◆ **Document text**
◆ ◆ ◆ ◆

A traditional line source system, with constant or variable curvature, placed in a classical configuration, would inevitably have affected the sources’ localization, according to Haas’ effect. In the 1940s, this German scientist established that a source’s localization is given by the direction of the first sound reaching the ear (direct sound). If the difference between the spectator’s position, the primary source and the secondary source grows, the this effect becomes stronger, adds Marc Piera.
The Jean Vilar hall’s bleachers are segmented in four sub-spaces, each of different dimensions, seat numbers and slopes. The bleacher’s curvature is almost exponential, with 16°-, 23°-, 25°- and 35°-slopes. The control room sits 12 meters above the ground. The spectator area has a surface of 1122 sq. m (33m-deep, 34m-width).
The Théâtre National de Chaillot is one of the five national French theatres. For a long time, it was an iconic ‘theatre for the people’ symbol, linked with famous names like Jean Vilar then Antoine Vitez. This place offers a large stage for dancers, with a viewing angle and a visibility on a par with their vitality. Our continuing mission is to develop and to support creation and diffusion of the works, and to foster their encounter with the widest audience possible, explains Denis Desanglois, Chaillot National Theater Technical Manager.
We intended to replace our sound reinforcement system, which had not been completely satisfying until now. We wished to abandon the stereophonic paradigm, the line array-type. So we implemented a WFS-based system prototype and asked the companies we were working with for their feedback. Some technicians were totally initially disoriented, but eventually everyone was happy, technicians and artists alike. The sensations of listening are completely different, wherever you are in the hall, you experience the same sound, that’s pretty amazing. We even integrated a 24-speaker ramp in the front end of the stage, to avoid the usual ‘sound hole’ first row of seats, adds Desanglois.

◆ ◆ ◆ ◆

◆ **Dataset extract**
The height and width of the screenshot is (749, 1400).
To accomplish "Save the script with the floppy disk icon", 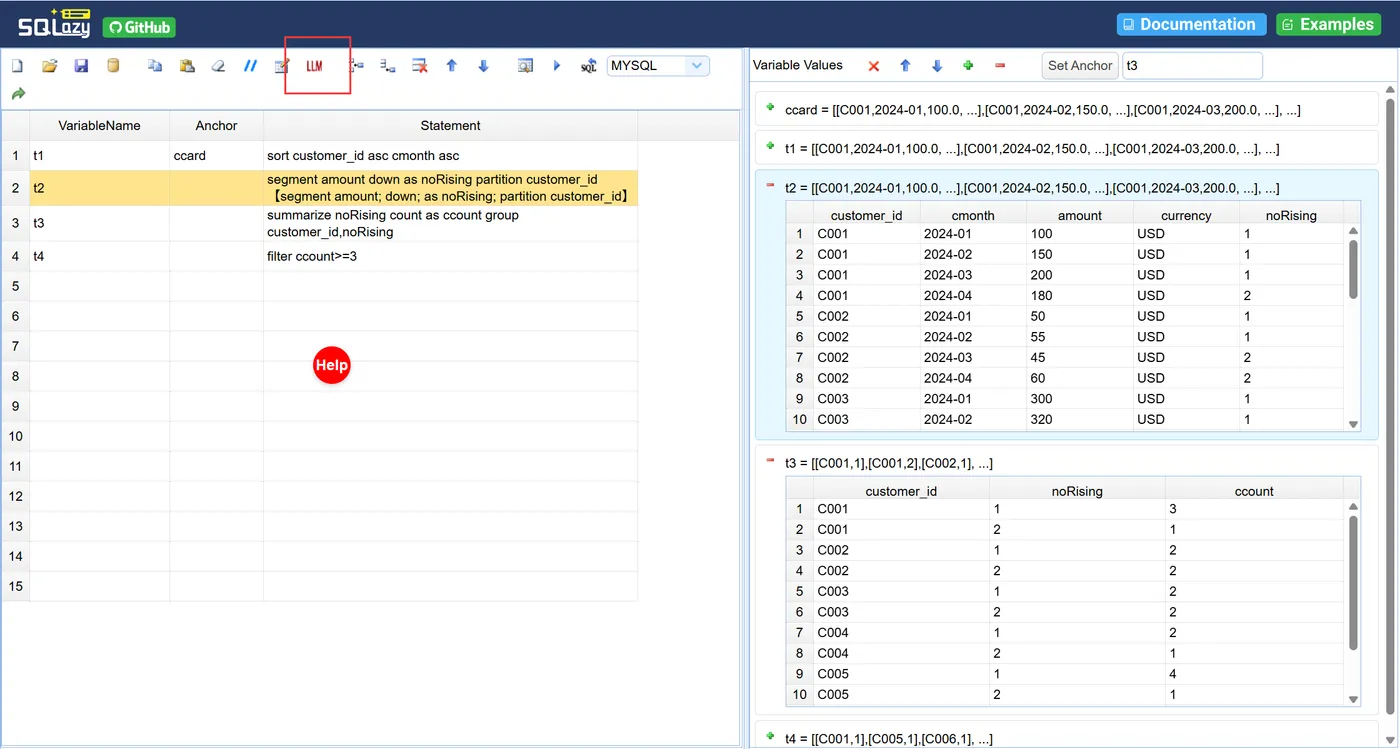I will point(81,66).
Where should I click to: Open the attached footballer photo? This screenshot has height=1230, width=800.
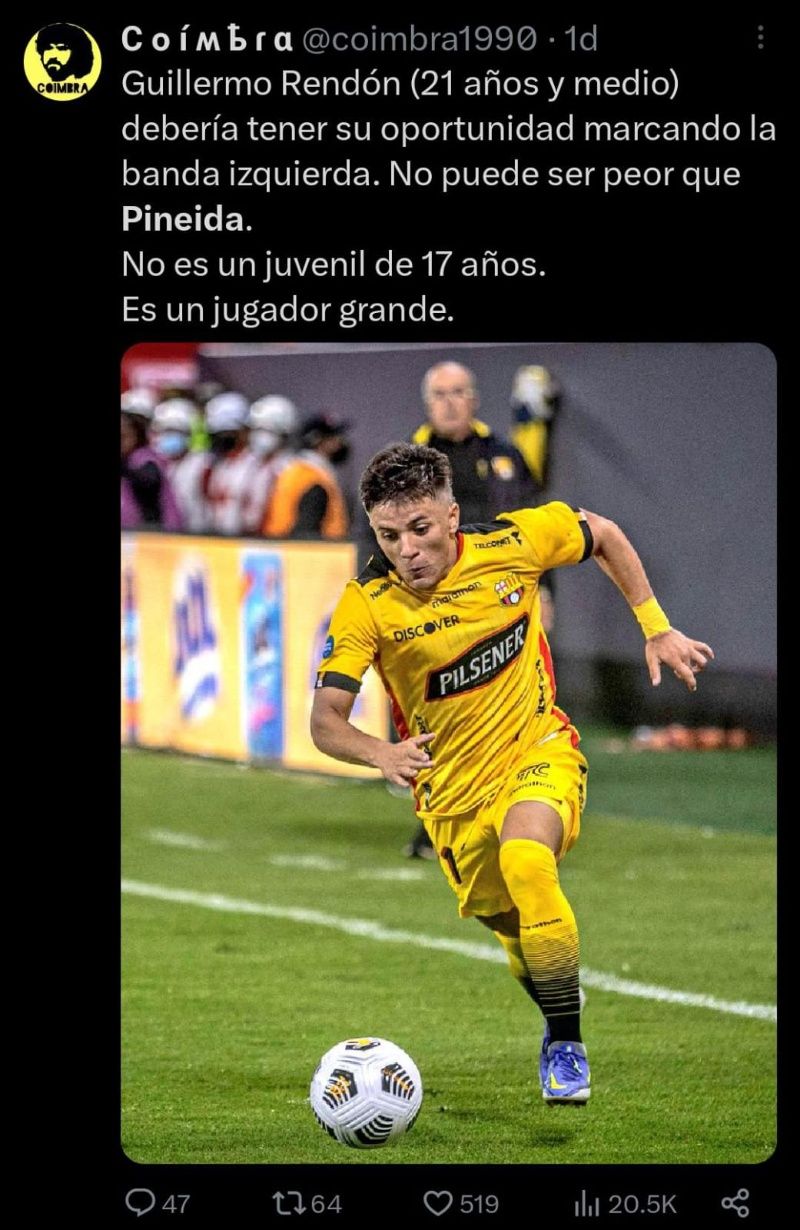(449, 753)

◆ ◆ ◆ ◆

◆ **Aim 1**
In the Chaillot theater text, how high above the ground is the control room?
◆ **Aim 2**
Pick up the Chaillot theater text right after its last sentence and keep it going.
The listing has nothing to do with the Chaillot theater text.

◆ **Expected output 1**
12 meters.

◆ **Expected output 2**
Based on Huygens’ Principle (1678), the idea of Wave Field Synthesis (WFS) was developed in the Netherlands in the 1980s by the Delft University of Technology. WFS concept makes it possible to synthesize “sound holograms” by simulating acoustic waves produced by virtual sound sources. To do this, the system uses a large number of loudspeakers, regularly spaced and used conjointly. They are each controlled with a delay and a gain to form a wave that emanates from the desired location of the virtual source. This process is repeated for each sound source in the sound scene. The major benefit of the WFS technique is to create a coherent sound field in an extensive area, therefore preserving the fidelity of the spatial image – the position of the sources – even for listeners located at the periphery of the zone or for listeners moving within the zone.
A first line of passive coaxial loudspeakers has been integrated in the front edge of the stage (in a 12cm-deep, 18cm-high volume). These 24 loudspeakers, variants of Amadeus PMX 4 model, form a large-scale ‘sound bar’; they are evenly distributed across 18m, with 75cm between each adjacent speaker. This first line seamlessly covers the first row of seats.
Since the Renaissance, people placed close to the stage are, paradoxically, the less privileged spectators. Limelight, candlesticks or oil lamps, generated a dense fog, intruding between spectators and the stage. A few centuries later, this fog left, only to place a ‘sound hole’ there for the same spectators. Electro-acoustical sound reinforcement aimed for these first-row spectators is often too inefficient, if not missing. Staging allowing, a small‘front fill’ speaker is tolerated at best. Here, Amadeus’ sound ramp is seamlessly integrated to the location’s scenography, and it’s perfectly dimensioned for our purposes; it redefines the perception of sound and, at last, offers these spectators a real sound and sensory privilege, says Marc Piera.
The second line of loudspeakers is made of 11 Amadeus C 15 active tri-axial speakers, with remote bi-amplification. These loudspeakers are evenly spaced across 23.5m (identical spacing between each of them), and they are placed at 9m height. This line covers the first two thirds of the bleachers.
A third line is made of 11 Amadeus UDX 12 active coaxial speakers with remote bi-amplification. It is hung to the second technical bridge. These loudspeakers are evenly spaced across 23.5m (identical spacing between each of them), and they are placed at 9m height. This line covers the last third of the bleachers.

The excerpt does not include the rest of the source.